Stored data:
--- --- ---

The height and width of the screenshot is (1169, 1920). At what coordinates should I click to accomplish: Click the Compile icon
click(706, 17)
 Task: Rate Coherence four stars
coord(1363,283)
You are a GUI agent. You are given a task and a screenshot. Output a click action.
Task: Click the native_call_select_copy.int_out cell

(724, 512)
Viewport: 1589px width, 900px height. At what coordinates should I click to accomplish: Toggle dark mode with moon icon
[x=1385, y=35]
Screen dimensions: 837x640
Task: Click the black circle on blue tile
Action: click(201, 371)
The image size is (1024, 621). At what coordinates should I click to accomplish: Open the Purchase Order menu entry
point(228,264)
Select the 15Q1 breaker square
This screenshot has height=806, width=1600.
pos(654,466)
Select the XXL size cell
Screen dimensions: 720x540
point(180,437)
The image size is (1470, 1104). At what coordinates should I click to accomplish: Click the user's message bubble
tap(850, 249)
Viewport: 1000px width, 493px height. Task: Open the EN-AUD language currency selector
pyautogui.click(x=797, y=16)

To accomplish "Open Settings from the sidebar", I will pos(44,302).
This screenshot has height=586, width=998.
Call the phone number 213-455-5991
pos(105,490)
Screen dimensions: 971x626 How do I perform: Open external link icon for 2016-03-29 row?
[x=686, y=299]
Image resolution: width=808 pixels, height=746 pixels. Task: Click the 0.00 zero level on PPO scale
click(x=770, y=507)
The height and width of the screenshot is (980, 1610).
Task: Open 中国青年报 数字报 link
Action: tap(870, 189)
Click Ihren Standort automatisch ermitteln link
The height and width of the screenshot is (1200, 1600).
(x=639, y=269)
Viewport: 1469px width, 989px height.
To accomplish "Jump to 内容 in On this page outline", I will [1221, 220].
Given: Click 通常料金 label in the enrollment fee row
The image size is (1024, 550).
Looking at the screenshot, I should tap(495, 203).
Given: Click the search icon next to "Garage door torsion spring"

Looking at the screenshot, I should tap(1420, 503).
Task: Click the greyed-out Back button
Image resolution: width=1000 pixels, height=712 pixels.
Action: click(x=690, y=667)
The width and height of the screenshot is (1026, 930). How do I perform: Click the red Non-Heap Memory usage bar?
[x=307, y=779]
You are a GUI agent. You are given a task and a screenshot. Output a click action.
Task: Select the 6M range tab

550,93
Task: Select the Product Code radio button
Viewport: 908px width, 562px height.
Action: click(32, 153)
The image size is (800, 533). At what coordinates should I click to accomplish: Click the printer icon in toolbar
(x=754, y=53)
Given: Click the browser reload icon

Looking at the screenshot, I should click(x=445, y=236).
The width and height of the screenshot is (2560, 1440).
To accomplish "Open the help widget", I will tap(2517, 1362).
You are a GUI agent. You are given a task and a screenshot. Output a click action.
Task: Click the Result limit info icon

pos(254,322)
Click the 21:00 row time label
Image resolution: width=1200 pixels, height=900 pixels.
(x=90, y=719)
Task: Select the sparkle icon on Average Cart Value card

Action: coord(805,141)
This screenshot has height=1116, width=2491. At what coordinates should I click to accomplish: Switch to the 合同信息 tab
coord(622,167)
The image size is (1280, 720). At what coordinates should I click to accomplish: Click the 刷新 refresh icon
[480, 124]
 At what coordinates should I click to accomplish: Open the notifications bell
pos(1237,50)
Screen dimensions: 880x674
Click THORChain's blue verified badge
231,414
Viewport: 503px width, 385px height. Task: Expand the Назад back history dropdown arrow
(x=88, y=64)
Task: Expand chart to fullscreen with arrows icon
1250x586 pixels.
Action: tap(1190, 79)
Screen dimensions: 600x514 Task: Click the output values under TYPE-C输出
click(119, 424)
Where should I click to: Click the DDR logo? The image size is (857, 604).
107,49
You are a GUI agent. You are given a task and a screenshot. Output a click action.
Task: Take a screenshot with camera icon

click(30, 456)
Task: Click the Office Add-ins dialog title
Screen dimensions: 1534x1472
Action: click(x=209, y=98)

--- --- ---

Aim: Which lines of the data above contain the word "cell"? Report each of those lines in full.

The response:
Task: Click the native_call_select_copy.int_out cell
Select the XXL size cell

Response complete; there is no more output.